3. En outre, la plupart des arguments invoqués à l'appui d'une abrogation ne sont pas forcément convaincants. Premièrement, le fait que l'article 293 CP ne protège que les secrets formels et qu'il soit de ce fait contraire à l'article 10 CEDH plaide bien plutôt pour un changement d'interprétation ou une modification que pour une abrogation. Deuxièmement, l'injustice résultant du fait que le messager soit puni n'est pas propre à l'article 293 CP; d'autres domaines du droit pénal répriment ainsi le simple receleur, possesseur de matières délictueuses ou consommateur sans que cela soit contesté pour autant (cf. par ex. les art. 160, 197 al. 3 CP et l'art. 19 LStup). Troisièmement, les autres dispositions pénales réprimant la publication des secrets ne couvrent pas le même champ d'application que l'article 293 CP; son abrogation serait ainsi génératrice de lacunes dans la protection contre la divulgation des secrets. Des questions de politique intérieure ou relatives à des procédures en cours ne seraient ainsi plus protégées que par l'article 320 CP (violation du secret de fonction). De même, il n'est pas certain que les articles 179ss CP, ainsi que les dispositions sur la protection de la personnalité du Code civil, suffisent à protéger les particuliers contre la divulgation de secrets les concernant. En dernier lieu, l'argument parfois avancé selon lequel le principe de publicité introduit par la loi fédérale sur la transparence (RS 152.3) rend l'article 293 CP obsolète, n'est pas pertinent. Depuis l'entrée en vigueur de cette loi, certains documents officiels et domaines d'activités de l'administration continuent d'être soumis au secret. Ces informations doivent continuer d'être protégées à l'avenir.
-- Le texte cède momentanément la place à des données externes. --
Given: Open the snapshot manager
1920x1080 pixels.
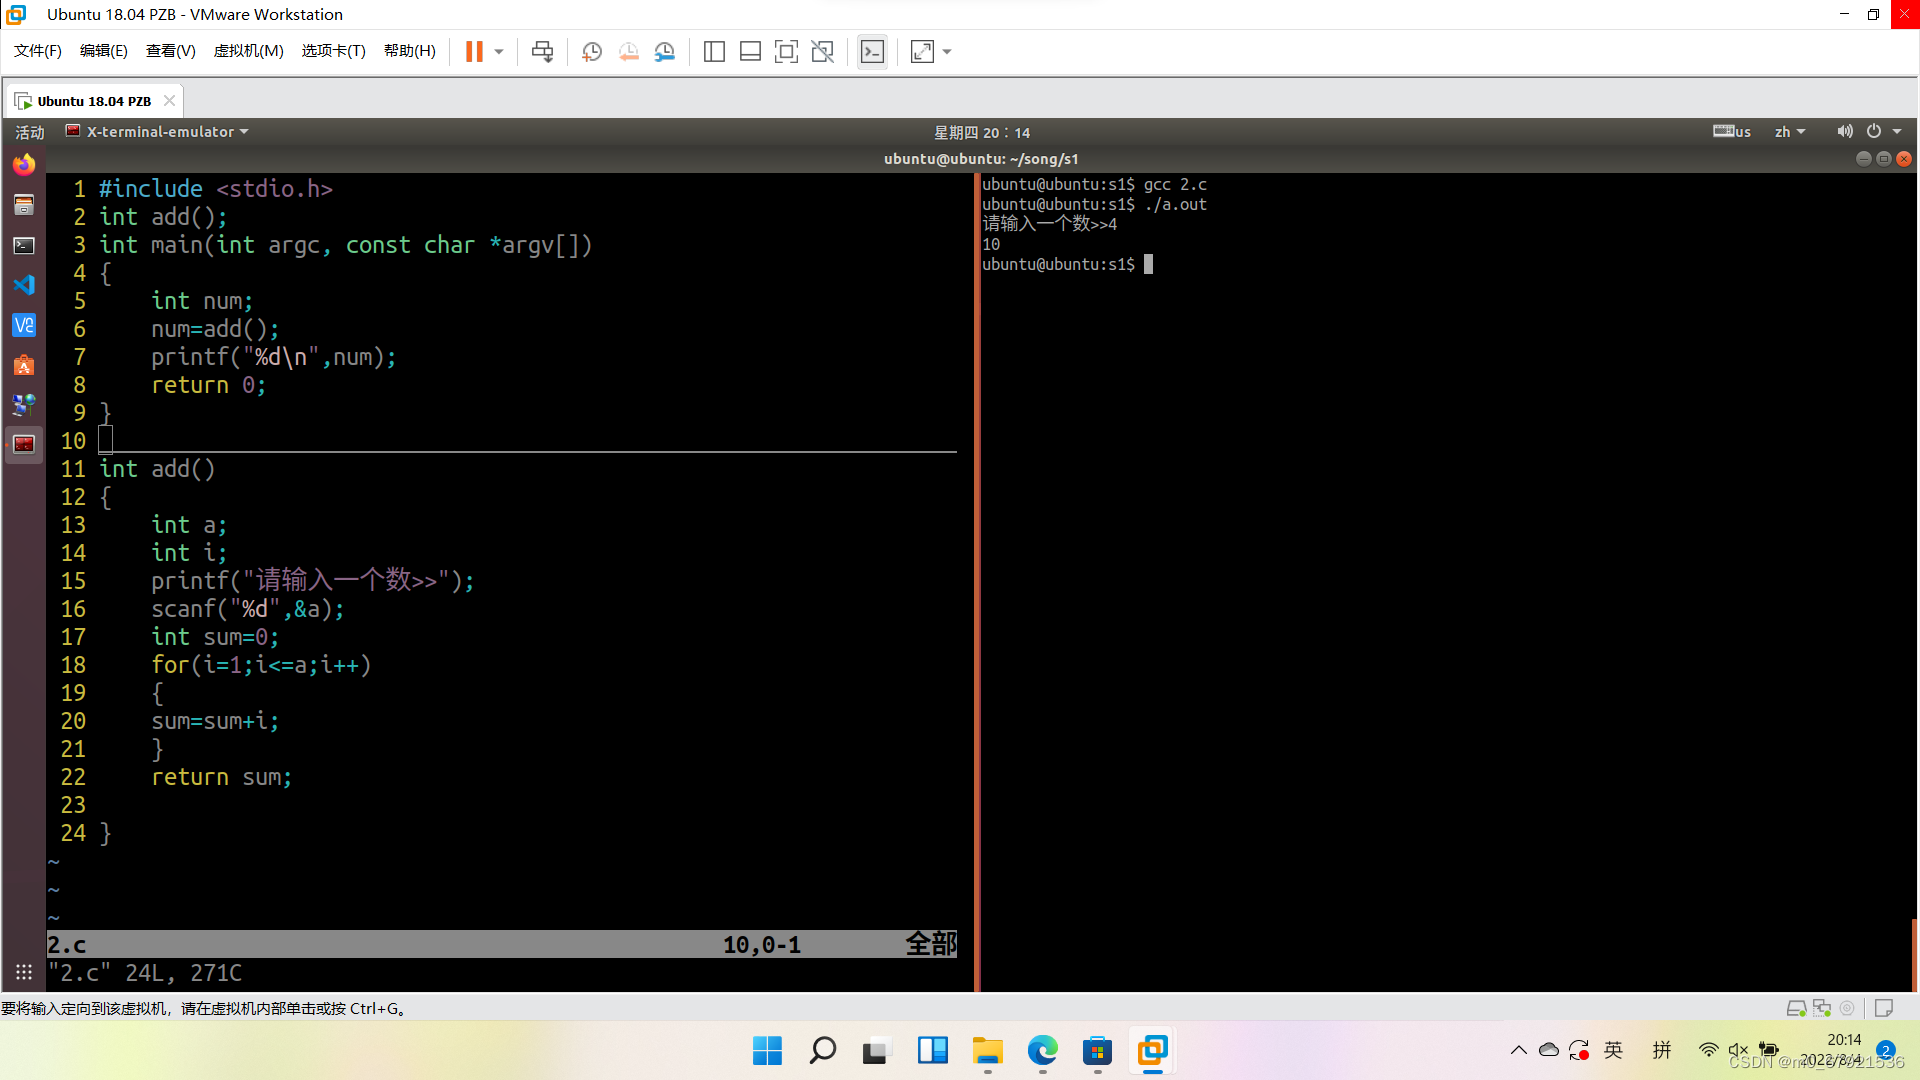Looking at the screenshot, I should (664, 51).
4. Pour les raisons susmentionnées, le Conseil fédéral estime qu'une abrogation pure et simple de l'article 293 CP n'est pas appropriée. Il envisage cependant de le réviser, afin d'aligner le texte normatif sur les principes jurisprudentiels développés par la Cour européenne des droits de l'homme et, partant, d'augmenter la sécurité juridique. C'est d'ailleurs dans ce sens que s'inscrivait la démarche du représentant de l'OSCE en janvier 2006, à laquelle l'auteur de la motion fait référence dans son développement. Le Conseil fédéral examinera dans ce cadre s'il ne serait pas également approprié de réviser l'article 267 CP (trahison diplomatique), voire de le fusionner avec l'article 293 CP.
Proposition du Conseil fédéral du 07.05.2008
Le Conseil fédéral propose de rejeter la motion.